En Côte d’Ivoire, quand le Conseil café-cacao ferme les vannes
Le CCC, régulateur de l’industrie de l’or brun ivoirien, restreint les achats de fèves pour certains acteurs, dont les mastodontes du secteur, pour éviter une crise.
Yves Brahima Koné, directeur général du conseil café-cacao, lors des journées nationales du cacao et du chocolat le 29 septembre 2017, à Abidjan. © SIA KAMBOU/AFP
Il avait prévenu qu’il prendrait les mesures qui s’imposeraient. En Côte d’Ivoire, premier producteur mondial d’or brun, le Conseil café-cacao (CCC), organe régulateur du secteur dirigé par Yves Brahima Koné, vient de fermer l’accès à l’achat des fèves à une vingtaine d’acteurs, dont les multinationales Cargill, Barry Callebaut et Olam.
Cette fermeture est entrée en vigueur le 21 février, a indiqué Kadoko Bamba, le directeur de la commercialisation extérieure du CCC. « Elle devrait durer quelques jours », a-t-il précisé, ajoutant qu’elle concerne « les exportateurs ayant couvert leurs contrats de déblocage par du stock physique ».
Alors qu’un haut niveau de récolte était annoncé pour la grande campagne du cacao, qui se tient chaque année de septembre à mars, les opérateurs de la filière – clé pour l’économie ivoirienne – sont confrontés à une pénurie de fèves.
Risque de défaut
« L’affaire est sérieuse car il y a réellement un déficit, ce qui fait peser un risque de défaut sur certains contrats de fourniture de fèves », confie un acteur du secteur.
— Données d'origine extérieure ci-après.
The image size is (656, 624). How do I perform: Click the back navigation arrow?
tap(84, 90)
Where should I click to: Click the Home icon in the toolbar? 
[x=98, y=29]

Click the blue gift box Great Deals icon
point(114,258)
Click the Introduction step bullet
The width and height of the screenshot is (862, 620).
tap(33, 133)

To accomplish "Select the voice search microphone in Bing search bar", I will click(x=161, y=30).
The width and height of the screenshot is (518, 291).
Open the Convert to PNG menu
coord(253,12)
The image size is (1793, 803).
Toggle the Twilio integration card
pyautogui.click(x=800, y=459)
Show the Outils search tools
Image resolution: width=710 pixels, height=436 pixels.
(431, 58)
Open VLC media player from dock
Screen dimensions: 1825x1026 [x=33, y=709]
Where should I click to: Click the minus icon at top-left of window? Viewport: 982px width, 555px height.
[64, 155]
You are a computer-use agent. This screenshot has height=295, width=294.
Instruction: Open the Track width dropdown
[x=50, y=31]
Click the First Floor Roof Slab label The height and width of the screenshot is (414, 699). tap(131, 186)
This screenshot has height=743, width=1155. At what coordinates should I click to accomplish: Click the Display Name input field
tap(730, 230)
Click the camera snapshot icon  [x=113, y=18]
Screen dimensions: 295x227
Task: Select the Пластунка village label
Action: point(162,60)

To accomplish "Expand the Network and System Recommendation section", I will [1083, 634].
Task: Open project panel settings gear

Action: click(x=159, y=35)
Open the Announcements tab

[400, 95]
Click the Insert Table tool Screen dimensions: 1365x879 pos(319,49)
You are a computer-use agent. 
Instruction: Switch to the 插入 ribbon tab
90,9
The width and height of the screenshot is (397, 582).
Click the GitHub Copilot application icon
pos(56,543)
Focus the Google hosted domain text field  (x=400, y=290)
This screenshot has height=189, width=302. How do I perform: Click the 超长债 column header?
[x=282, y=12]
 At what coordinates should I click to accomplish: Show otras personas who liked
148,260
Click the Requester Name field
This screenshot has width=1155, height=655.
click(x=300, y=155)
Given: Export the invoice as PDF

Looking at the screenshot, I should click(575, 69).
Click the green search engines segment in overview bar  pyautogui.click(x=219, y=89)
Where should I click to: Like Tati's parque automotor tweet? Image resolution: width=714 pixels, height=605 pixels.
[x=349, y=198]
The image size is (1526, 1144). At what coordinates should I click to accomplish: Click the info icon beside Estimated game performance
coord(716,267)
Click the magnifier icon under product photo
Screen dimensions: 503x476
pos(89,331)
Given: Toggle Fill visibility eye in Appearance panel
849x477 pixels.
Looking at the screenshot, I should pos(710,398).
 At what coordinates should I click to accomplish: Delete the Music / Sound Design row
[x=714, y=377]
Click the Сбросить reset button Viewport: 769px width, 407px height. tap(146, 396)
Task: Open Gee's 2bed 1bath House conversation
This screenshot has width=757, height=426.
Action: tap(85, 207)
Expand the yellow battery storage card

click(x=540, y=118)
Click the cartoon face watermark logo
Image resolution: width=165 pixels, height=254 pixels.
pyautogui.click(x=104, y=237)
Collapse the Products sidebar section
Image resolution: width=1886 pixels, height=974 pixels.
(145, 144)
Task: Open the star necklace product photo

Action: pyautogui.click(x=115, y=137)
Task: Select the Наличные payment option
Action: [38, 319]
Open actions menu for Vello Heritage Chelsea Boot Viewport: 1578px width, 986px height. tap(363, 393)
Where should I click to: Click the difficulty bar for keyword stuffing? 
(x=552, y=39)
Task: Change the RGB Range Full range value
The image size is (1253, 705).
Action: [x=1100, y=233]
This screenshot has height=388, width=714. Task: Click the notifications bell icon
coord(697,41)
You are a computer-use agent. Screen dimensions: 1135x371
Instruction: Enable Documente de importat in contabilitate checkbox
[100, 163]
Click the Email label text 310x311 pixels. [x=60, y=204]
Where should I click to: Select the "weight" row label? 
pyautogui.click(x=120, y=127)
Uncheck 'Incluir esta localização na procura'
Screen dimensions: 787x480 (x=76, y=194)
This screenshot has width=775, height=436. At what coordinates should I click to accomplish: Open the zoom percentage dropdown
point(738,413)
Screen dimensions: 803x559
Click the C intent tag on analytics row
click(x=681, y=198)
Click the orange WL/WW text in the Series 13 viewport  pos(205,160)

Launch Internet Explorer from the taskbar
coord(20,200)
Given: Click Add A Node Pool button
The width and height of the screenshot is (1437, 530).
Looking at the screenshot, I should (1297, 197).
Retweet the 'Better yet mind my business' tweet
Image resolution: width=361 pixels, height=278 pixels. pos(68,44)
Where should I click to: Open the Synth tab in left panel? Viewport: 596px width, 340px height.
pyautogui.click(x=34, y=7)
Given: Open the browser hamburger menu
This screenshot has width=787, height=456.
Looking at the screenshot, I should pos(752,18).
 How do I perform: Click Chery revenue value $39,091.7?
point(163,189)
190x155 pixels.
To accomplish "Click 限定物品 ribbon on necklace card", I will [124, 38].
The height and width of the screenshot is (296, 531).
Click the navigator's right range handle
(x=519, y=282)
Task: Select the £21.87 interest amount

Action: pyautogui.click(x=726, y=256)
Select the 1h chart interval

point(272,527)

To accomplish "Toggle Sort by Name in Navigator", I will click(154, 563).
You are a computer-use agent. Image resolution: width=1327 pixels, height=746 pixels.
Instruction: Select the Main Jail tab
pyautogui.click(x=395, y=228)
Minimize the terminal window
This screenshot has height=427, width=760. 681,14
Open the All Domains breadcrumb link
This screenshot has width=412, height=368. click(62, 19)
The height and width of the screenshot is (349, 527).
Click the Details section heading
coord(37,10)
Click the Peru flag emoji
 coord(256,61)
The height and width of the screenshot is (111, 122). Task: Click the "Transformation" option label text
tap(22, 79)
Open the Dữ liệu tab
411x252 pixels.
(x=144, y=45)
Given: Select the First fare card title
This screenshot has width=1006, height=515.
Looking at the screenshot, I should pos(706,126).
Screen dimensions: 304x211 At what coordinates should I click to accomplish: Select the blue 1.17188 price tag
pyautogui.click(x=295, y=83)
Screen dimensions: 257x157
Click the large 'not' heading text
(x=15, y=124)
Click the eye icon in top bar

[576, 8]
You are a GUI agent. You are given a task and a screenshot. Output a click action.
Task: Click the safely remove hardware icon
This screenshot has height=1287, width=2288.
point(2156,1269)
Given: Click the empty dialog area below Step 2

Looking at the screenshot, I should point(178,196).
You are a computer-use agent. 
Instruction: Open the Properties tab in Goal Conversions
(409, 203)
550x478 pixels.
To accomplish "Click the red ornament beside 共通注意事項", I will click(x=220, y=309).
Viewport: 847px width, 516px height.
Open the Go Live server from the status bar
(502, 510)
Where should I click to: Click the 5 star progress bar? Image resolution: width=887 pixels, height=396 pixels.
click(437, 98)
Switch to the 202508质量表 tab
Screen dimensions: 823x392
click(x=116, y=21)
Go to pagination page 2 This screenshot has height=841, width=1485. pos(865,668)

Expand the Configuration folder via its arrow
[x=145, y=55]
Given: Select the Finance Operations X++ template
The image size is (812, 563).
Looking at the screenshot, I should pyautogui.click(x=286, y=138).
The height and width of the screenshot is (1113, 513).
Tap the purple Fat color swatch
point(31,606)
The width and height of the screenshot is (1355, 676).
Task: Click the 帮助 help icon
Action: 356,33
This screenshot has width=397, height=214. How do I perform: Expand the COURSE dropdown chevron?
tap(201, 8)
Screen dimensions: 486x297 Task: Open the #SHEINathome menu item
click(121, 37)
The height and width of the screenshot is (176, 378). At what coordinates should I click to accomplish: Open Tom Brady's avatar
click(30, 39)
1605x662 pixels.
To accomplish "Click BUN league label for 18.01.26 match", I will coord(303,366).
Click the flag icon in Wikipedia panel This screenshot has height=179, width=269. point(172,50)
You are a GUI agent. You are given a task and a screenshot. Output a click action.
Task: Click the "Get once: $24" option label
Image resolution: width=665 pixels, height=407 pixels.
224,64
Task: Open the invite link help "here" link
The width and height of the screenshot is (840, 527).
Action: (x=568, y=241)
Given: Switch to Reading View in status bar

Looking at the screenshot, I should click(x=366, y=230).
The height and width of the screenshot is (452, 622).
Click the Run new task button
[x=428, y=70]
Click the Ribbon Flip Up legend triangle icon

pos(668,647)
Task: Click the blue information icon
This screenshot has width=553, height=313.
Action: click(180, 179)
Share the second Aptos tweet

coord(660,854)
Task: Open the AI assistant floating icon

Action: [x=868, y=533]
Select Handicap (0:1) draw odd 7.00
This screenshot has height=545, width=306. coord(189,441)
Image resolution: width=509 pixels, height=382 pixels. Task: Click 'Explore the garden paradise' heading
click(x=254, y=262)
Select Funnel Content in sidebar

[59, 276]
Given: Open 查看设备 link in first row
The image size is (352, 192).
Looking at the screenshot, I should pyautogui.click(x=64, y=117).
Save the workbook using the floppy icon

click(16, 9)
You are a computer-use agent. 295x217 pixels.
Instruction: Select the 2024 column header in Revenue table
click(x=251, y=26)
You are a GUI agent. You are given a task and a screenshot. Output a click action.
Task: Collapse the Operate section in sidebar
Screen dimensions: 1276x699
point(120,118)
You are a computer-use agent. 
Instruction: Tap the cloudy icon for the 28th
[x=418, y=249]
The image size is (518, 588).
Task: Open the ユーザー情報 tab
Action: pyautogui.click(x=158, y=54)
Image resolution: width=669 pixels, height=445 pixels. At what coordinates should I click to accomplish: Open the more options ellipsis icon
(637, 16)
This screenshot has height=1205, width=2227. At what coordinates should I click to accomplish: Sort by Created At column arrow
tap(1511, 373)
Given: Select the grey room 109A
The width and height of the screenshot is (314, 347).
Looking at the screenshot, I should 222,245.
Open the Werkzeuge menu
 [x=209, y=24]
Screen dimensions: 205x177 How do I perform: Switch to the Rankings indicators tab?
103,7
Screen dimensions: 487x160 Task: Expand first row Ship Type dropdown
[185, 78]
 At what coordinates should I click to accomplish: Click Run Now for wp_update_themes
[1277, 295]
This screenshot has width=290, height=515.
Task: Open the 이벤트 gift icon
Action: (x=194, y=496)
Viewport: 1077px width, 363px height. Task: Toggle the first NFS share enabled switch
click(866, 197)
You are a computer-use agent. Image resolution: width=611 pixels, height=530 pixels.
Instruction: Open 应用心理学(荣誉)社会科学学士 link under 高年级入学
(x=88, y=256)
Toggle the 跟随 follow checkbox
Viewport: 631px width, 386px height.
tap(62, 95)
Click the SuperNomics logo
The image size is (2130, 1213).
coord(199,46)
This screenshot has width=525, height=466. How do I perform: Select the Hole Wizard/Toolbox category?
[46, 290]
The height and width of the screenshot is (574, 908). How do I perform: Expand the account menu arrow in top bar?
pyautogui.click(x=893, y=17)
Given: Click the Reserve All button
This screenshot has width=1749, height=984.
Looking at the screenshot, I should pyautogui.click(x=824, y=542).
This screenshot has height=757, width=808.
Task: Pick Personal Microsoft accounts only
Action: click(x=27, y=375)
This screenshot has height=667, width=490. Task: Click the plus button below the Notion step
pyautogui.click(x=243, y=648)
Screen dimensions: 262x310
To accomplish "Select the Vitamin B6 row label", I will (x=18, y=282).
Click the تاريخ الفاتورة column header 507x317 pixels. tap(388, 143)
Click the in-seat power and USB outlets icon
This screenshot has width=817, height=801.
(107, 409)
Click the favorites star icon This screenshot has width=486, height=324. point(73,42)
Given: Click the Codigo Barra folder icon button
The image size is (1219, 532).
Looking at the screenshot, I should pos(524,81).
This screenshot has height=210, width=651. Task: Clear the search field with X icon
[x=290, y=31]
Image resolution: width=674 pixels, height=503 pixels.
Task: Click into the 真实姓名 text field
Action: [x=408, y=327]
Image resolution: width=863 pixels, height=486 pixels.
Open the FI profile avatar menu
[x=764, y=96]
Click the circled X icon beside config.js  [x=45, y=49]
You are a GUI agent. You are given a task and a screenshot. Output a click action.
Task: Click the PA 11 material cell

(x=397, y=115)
Conscient des difficultés, le CCC a organisé début février une réunion avec la filière. À son issue, il a publié un communiqué très rassurant mais qui évoquait déjà la solution finalement déployée cette semaine. « Pour permettre aux exportateurs d’honorer leurs contrats, le CCC prendra les mesures nécessaires pour limiter aux achats tous les exportateurs qui seront à l’équilibre afin que ceux qui ne le sont pas aient la possibilité de s’approvisionner », avait-il indiqué, précisant qu’il n’admettrait pas « la constitution de stocks par certains opérateurs alors que d’autres ne sont pas couverts ».
Concrètement, le CCC, en coupant les vannes pour les acteurs dont les contrats sont déjà couverts, à savoir les leaders du secteur, entend permettre aux autres, principalement les négociants et exportateurs locaux de taille modeste, d’acquérir les fèves pour pouvoir honorer eux aussi leurs contrats.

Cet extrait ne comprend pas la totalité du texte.